+++ Task inputs +++
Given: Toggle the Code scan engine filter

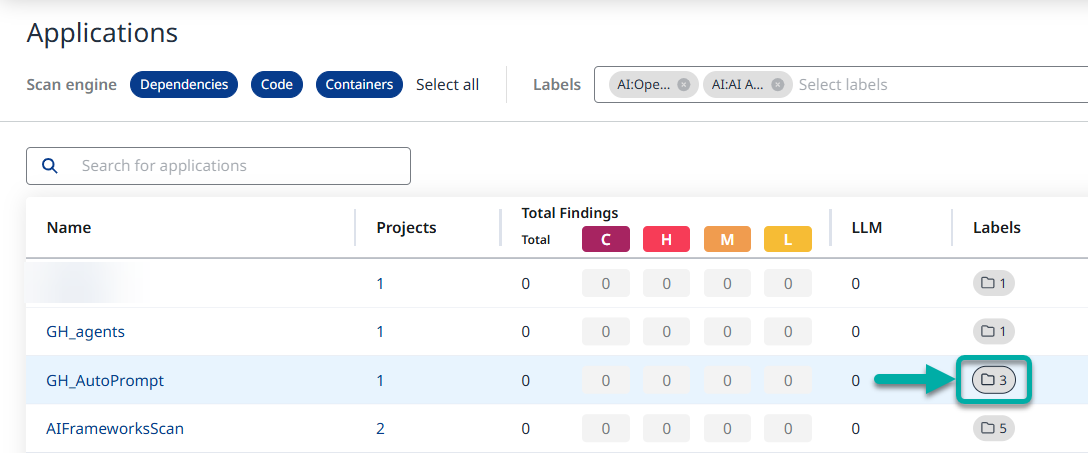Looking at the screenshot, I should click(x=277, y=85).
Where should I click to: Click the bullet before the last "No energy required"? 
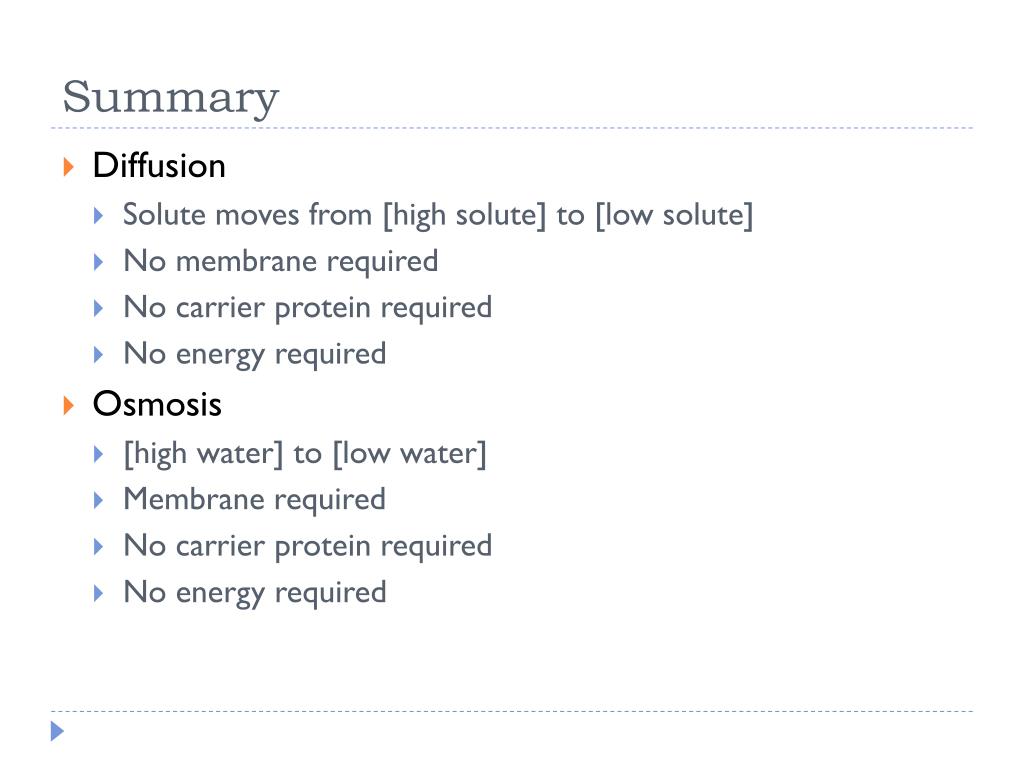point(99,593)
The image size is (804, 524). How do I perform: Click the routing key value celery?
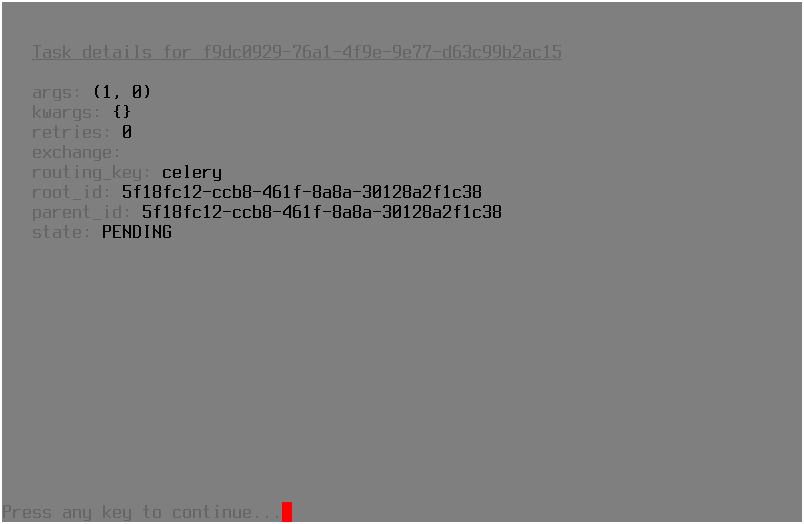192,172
+++
- [Work item]: Skip the pictures and print exactly the lines from the one containing "Where should I" through the end of the records above.

- [Response]:
Where should I click to: Click the bullet before the last "No energy required"? 
point(99,593)
The image size is (804, 524). How do I perform: Click the routing key value celery?
192,172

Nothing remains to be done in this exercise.